Global stocks retreat on rising second wave fears

Investors fret over rise in infections in U.S, China

  
A trader wearing a mask reacts at the closing bell, on the first day of in person trading since the closure during the outbreak of the coronavirus disease (COVID-19) on the floor at the New York Stock Exchange (NYSE) in New York, U.S., May 26, 2020.

A trader wearing a mask reacts at the closing bell, on the first day of in person trading since the closure during the outbreak of the coronavirus disease (COVID-19) on the floor at the New York Stock Exchange (NYSE) in New York, U.S., May 26, 2020.

REUTERS/Brendan McDermid

TOKYO/WASHINGTON: Asian stocks and Wall Street futures fell on Wednesday as spiking coronavirus cases in some U.S. states and China crushed hopes of a quick global economic comeback from the pandemic.

S&P 500 mini futures EScv1 fell 1.2% in early Asian trade while MSCI's broadest index of Asia-Pacific shares outside Japan lost as much as 1%.

Japan's Nikkei lost 1.3% while in mainland China, bluechip CSI300 shares shed 0.1% in early trade.

On Wall Street, the S&P 500 lost 0.36% on Wednesday but tech-heavy Nasdaq added 0.15% due to hopes of increased demand for various online services due to the epidemic.

Several U.S. states including Oklahoma, where President Donald Trump plans a campaign rally on Saturday, reported a surge in new coronavirus infections. 

The daily count of infections also hit a new benchmark in California and Texas, while Florida and Arizona also recorded the second-highest daily increases.

China's capital cancelled scores of flights, shut schools and blocked off some neighbourhoods as it ramped up efforts to contain a coronavirus outbreak that has fanned fears of wider contagion. 

"It is a big shock to markets that China, which appears to have successfully quashed the disease, is seeing a second wave.
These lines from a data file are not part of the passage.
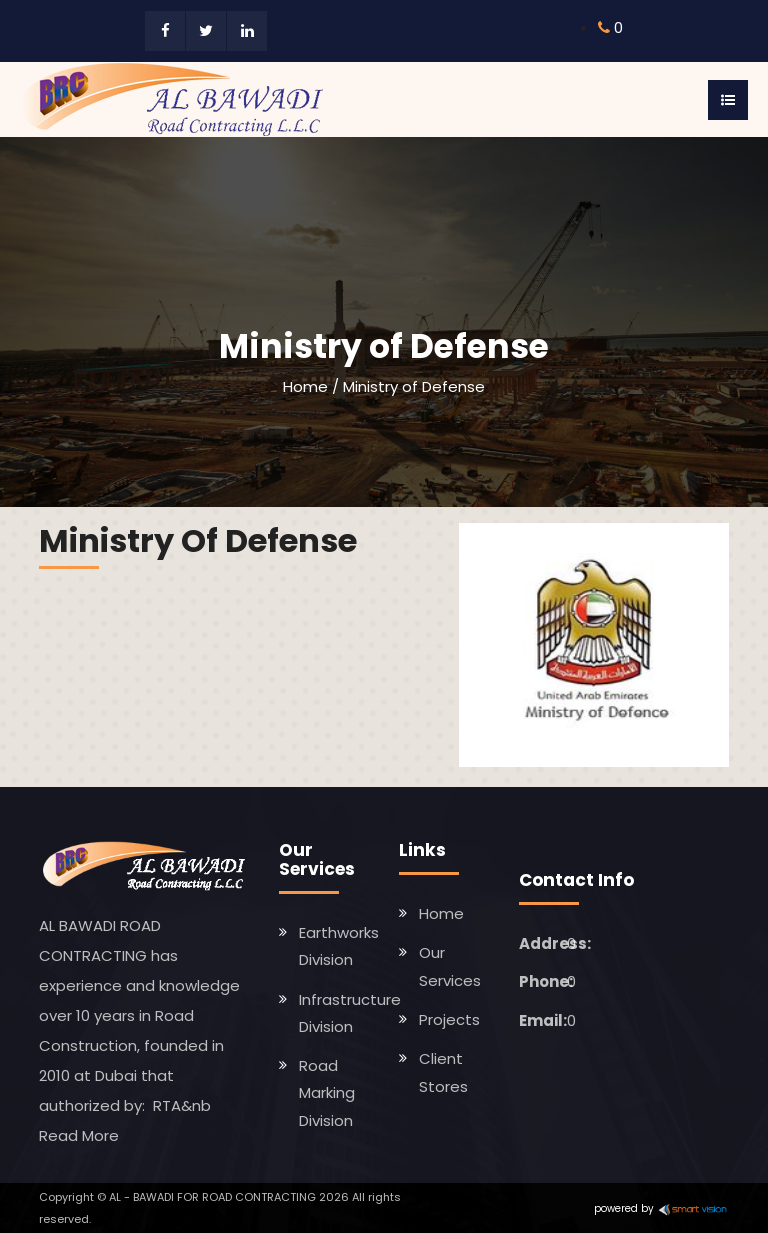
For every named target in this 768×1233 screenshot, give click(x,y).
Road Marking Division (327, 1093)
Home (305, 386)
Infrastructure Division (350, 1013)
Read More (79, 1135)
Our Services (450, 966)
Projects (449, 1019)
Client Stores (443, 1072)
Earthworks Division (339, 946)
And in the U.S. we see record cases in many states," said Norihiro Fujito, chief investment strategist at Mitsubishi UFJ Morgan Stanley Securities.

"All this suggests that the more you re-start the economy, the more infections you have. People have thought the economy will quickly recover in July-September after dismal April-June. But that is now becoming uncertain."

Investors rushed to the safety of bonds, with the 10-year U.S. Treasuries yield falling 3 basis points to 0.704%.

In the currency market, the safe-haven yen rose about 0.3% to 106.72 per dollar while the U.S. dollar also firmed against risk-sensitive currencies.

The euro dipped 0.1% to $1.1235 while the Australian dollar lost 0.4% to $0.6852, also hit by worse than expected employment data.

Australia's unemployment rate jumped to the highest in about two decades in May as nearly a quarter of a million people lost their jobs due to the coronavirus pandemic-driven shutdowns. 

Oil prices also dropped with U.S. crude futures falling 1.9% to $37.49 per barrel, while international benchmark Brent LCOc1 lost 1.4% to $40.14 a barrel.